Introduction to GIP

Distribution

GIP is a tool for scientific investigation, compatible with Linux and OS X systems and distributed as a self-contained package.

GIP consists in 3 files:

• gip: The Nextflow pipeline

• gip.config: The configuration file

• giptools: The Singularity image

All the (many) required software dependencies already are already embedded in the Singularity container.

Thanks to the Nextflow implementation GIP can be executed on a local machine (default), on cluster resource manager or the cloud.

Why using GIP?

GIP is a fully automated pipeline requiring minimal configuration.

While GIP can be used for batch computation of large WGS data sets, the minimum required input is just (i) a paired-end whole genome sequencing data set (.fastq files) and (ii) a reference genome assembly (FASTA file).

GIP is flexible by design, which means that it does not include any built-in hardcoded parametrization (e.g. number/names of chromosomes, centromer position..) limiting its use to higher eukaryotes (e.g. human, mouse) or model organisms in general.

GIP is particularily adapted to the genome analysis of non-model organisms such as Leishmaina.

GIP can be used to explore the genome instability of biological systems exploiting genome instability for adaptation (Leishmania, Candida, Cancer) through frequent DNA dosage variations (e.g. chromosome aneuploidy, gene CNVs) or SNVs.

GIP analyses overview

• Prepare the genome

• Map the reads

• Evaluate chromosome copy number

• Evaluate gene and bin copy number

• Identify and visualize copy number variation wrt the reference genome

• Identify and measure gene clusters

• Identify SNVs and structural variants

• Generate a report file providing summary statistics, tables in exel, figures

Once GIP execution completed, the user can execute giptools to compare samples sub-sets and highlight chromosome copy number, gene copy number and SNV differences.

- [SUPPLIED DATA]
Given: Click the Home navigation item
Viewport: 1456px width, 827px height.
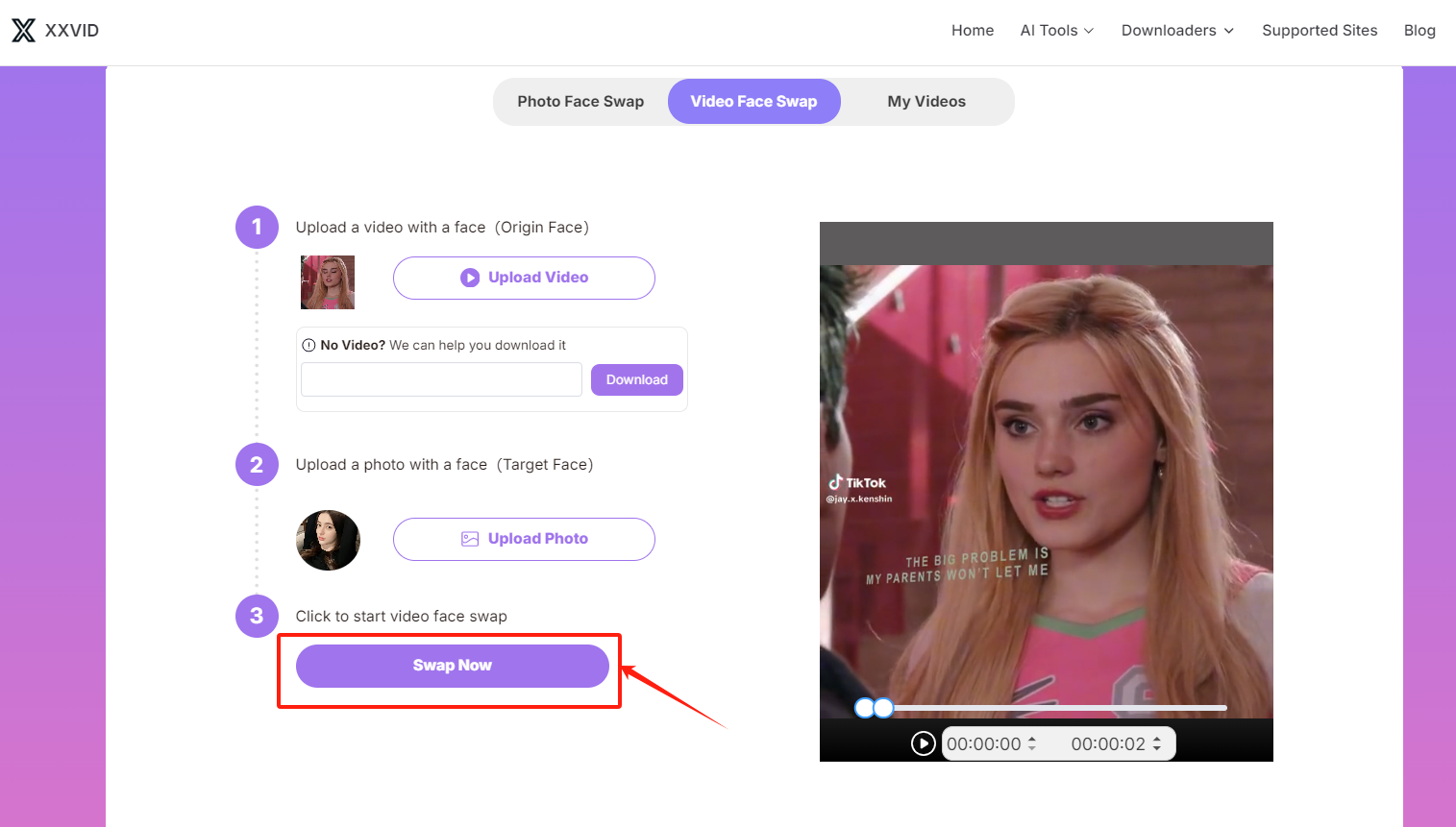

- [DIRECTIONS] Print the GIP introduction exactly, starting at the words "Thanks to the" and stopping after "assembly (FASTA file).". The data has no connection to the GIP introduction.

- [SOLUTION FOR THIS PROBLEM]
Thanks to the Nextflow implementation GIP can be executed on a local machine (default), on cluster resource manager or the cloud.

Why using GIP?

GIP is a fully automated pipeline requiring minimal configuration.

While GIP can be used for batch computation of large WGS data sets, the minimum required input is just (i) a paired-end whole genome sequencing data set (.fastq files) and (ii) a reference genome assembly (FASTA file).